GOALS -
1. Does each statement agree with the marron glacé article? (a) Making marron glacé at home takes about three to four days. (b) Marron glacé have a hard, crunchy texture. (c) After soaking up the syrup, the chestnuts are dried in an oven. Answer yes or no for each, quoting the words that decide it.
2. Can you transcribe the marron glacé article word for word, from "Marron glacé are quite" up to and including "give it a try?"?

EXTRACT PROVIDED -
If you want to make a decadent, luxurious treat this winter, whip up a batch of marron glacé. These ultra-sweet, nutty treats have roots in France and northern Italy, where they're enjoyed around the holiday season.

Marron glacé are quite expensive to buy, but you can make delicious ones yourself for a fraction of the cost and they'll taste even more wonderful than anything you can buy in a store.

To make marron glacé, the chestnuts are cooked and soaked in syrup several times to infuse them with flavor. Over a few days, they soak up all the syrup, then are dried out in an oven. It'll take about three to four days to make homemade marron glacé, but it's well worth the effort! Here's what you need to know.

What is Marron Glacé?

Marron glacé are candied chestnuts. This incredibly popular sweet treat has roots in France and the north of Italy, which are renowned for their high-quality chestnuts.

Marron glacé have a dusty brown appearance and a heavenly soft, tender texture. Despite being labor-intensive, making marron glacé at home is incredibly easy, so why not give it a try?

What Are the Best Chestnuts for Marron Glacé?

The best chestnuts for marron glacé are large, high-quality chestnuts. Italy is world-famous for its excellent chestnuts, and if you're able to find them, Italian chestnuts are undoubtedly the best. Look for castagne or marroni.

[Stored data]
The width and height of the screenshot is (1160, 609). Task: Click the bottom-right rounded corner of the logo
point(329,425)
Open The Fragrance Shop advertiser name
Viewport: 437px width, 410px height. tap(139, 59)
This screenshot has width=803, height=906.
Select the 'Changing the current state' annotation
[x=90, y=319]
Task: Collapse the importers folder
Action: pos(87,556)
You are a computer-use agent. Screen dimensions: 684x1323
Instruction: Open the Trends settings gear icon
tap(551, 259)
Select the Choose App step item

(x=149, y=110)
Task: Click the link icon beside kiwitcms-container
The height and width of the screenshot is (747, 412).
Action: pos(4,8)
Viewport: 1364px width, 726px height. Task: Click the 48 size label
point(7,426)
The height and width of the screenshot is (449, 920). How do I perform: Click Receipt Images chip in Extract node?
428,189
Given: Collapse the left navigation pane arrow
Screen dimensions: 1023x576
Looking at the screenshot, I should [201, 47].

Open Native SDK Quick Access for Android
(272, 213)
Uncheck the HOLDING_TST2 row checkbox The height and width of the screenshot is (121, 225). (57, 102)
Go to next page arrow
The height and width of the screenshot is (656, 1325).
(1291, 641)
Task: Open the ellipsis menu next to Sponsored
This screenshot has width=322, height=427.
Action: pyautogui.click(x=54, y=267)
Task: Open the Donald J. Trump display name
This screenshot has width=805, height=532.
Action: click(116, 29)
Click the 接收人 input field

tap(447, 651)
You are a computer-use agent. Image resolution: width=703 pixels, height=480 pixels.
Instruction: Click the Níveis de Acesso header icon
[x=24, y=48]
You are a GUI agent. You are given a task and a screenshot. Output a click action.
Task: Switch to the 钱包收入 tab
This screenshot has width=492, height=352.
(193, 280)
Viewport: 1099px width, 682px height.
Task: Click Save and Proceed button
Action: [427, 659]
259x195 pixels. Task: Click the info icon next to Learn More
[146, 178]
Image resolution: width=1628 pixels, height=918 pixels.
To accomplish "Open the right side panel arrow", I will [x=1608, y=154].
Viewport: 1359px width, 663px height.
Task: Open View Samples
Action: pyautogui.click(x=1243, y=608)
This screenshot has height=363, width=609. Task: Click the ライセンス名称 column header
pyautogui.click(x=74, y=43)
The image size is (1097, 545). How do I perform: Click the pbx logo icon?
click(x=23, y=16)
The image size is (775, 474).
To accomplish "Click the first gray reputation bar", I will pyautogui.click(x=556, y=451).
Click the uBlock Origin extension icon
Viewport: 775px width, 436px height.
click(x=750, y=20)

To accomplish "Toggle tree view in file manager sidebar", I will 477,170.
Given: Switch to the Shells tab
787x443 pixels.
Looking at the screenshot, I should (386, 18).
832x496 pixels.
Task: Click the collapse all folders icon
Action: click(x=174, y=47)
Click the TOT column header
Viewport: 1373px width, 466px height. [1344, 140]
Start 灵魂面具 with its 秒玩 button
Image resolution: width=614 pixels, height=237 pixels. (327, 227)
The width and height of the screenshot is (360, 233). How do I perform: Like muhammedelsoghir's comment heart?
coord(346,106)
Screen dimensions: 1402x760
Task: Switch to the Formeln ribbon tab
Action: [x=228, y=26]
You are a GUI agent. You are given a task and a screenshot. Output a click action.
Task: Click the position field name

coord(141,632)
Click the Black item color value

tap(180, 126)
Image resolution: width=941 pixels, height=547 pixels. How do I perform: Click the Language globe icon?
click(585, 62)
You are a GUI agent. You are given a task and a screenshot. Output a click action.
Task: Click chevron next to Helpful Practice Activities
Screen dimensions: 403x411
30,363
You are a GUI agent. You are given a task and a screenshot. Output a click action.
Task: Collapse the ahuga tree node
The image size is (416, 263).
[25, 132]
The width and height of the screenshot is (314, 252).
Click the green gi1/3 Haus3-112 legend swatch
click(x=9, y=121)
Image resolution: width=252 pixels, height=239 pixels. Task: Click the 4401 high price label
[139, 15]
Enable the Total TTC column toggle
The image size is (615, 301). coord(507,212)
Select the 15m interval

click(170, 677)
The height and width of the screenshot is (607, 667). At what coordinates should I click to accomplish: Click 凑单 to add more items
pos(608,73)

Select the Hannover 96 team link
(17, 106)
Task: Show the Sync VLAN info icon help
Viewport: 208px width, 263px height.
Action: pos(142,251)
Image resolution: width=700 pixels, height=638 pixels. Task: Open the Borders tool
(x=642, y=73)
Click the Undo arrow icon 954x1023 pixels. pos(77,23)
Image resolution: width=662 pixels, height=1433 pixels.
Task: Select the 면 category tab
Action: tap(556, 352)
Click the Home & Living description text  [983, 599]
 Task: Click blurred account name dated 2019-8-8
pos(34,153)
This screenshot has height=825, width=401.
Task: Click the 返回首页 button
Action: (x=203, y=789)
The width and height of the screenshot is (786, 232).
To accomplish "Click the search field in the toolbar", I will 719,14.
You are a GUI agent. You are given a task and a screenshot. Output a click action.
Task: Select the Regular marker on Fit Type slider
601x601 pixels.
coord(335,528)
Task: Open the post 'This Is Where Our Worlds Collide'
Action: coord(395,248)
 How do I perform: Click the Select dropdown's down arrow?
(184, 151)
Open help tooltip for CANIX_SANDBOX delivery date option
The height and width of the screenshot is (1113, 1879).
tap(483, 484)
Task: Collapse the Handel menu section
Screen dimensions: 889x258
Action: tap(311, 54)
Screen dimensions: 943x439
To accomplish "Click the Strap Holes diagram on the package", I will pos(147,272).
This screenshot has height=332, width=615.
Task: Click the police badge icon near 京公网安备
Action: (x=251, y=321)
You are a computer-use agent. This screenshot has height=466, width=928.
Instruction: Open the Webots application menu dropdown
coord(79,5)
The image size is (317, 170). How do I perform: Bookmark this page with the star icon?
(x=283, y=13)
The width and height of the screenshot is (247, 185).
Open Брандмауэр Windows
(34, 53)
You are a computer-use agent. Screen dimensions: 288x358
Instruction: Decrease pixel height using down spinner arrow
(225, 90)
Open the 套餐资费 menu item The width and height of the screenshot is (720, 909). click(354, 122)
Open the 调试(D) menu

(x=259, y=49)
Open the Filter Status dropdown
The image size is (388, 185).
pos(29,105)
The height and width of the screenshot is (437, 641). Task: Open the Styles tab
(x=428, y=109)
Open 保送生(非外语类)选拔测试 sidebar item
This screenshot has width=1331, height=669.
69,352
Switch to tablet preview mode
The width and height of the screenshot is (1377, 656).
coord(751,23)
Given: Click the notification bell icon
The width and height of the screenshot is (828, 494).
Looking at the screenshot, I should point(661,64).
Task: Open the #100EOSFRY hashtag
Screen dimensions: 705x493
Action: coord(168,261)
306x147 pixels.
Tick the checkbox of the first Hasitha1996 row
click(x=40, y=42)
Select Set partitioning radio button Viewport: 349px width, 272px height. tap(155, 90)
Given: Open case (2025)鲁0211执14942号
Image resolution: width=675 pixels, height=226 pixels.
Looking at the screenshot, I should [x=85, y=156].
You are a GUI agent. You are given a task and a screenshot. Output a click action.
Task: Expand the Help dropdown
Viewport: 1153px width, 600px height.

THE REPLIES -
1.
(a) Yes: "It'll take about three to four days to make homemade marron glacé"
(b) No: "a heavenly soft, tender texture"
(c) Yes: "they soak up all the syrup, then are dried out in an oven"

2.
Marron glacé are quite expensive to buy, but you can make delicious ones yourself for a fraction of the cost and they'll taste even more wonderful than anything you can buy in a store.

To make marron glacé, the chestnuts are cooked and soaked in syrup several times to infuse them with flavor. Over a few days, they soak up all the syrup, then are dried out in an oven. It'll take about three to four days to make homemade marron glacé, but it's well worth the effort! Here's what you need to know.

What is Marron Glacé?

Marron glacé are candied chestnuts. This incredibly popular sweet treat has roots in France and the north of Italy, which are renowned for their high-quality chestnuts.

Marron glacé have a dusty brown appearance and a heavenly soft, tender texture. Despite being labor-intensive, making marron glacé at home is incredibly easy, so why not give it a try?